I had a momma that kidded 2 weeks ago. She didn't have any milk when she kidded. The momma still doesn't seem right after two weeks. She still has some bloody discharge. I took a poop sample to the vet today. Good news, no coccidia. The vet said he did see some worms and some eggs. That's not good since I gave her 6 cc of ivomec orally on Friday, it's been 72 hours. So I got a different kind of dewormer, Safe Guard (Fenbendazole) for Goats. I gave her 3 cc. She is a boer and is probably down to 100-125 pounds. Anyone have any experience with this dewormer? I also gave her some penicillin today. I got Durvet penicillin injectible and gave her 3 cc. Is this the right amount?


----------



## poorboys (Nov 20, 2012)

the bloody discharge is normal, I've used safeguard, but not sure what kinda worms she has, I would give her a vit b shot, and some warm water with molasass in it, if you don't have any goat drench. Is she eating? Have a temp? sometimes they get stress and just need a little kick to get them going, Kick as in the vit b and molassas. Maybe someone else has more info, Did you worm her right after birth?


----------



## Pearce Pastures (Nov 20, 2012)

Kidding can encourage parasite blooms.  The type of eggs and worms is key here.  Not all worms and parasites are treated by the same drug.  As poorboys said, the discharge is nothing to worry about unless it is really smelly or off-colored which could indicate an infection.  What is her temperature?

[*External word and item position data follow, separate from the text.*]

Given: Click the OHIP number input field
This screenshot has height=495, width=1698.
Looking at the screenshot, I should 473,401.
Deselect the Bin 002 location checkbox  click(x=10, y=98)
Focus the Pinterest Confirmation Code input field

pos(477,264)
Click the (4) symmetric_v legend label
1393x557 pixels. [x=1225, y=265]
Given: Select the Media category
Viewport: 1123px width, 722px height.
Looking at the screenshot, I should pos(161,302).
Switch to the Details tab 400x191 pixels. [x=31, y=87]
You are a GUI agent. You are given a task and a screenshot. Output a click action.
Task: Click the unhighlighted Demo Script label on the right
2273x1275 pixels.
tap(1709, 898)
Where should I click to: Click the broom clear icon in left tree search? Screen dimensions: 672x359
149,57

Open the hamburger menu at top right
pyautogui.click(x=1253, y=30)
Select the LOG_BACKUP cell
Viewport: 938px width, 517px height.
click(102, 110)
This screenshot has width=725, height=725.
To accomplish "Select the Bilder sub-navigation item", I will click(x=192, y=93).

Edited to add that you should rule out infection, treat for parasites, and keep an eye on her but if I recall right, this is the doe who lost the baby and it is possible she is acting off because she is sad.  Do make sure she is healthy, but she might need some time to deal with that too.


----------



## ksalvagno (Nov 20, 2012)

You need to dose safeguard at 1cc per 10 lbs so it was way underdosed. If there is a worm load, you also need to do it for 3 days in a row. Was the safeguard suggested by the vet? Were the worms seen the worms that safeguard takes care of?


----------



## 20kidsonhill (Nov 20, 2012)

I don't use safegaurd, because it isn't a very strong wormer, but I would give the doe  12 cc each day for 3 to 5 days in a row. 

I would also treat with Oxy-tetracyclene, Either LA 200 or biomycin injectable, at the rate of 1 cc per 40lbs for 5 days.  The fact that she kidded early with no milk and is not feeling well would lead me to consider Chlamydia or one of the other kidding diseases and they are pretty much all treated with a tetracyclene. 

Then I would give her B-complex shots daily.  Can't over dose, so I would do 3 or 4 cc per day. or even a couple times a day. 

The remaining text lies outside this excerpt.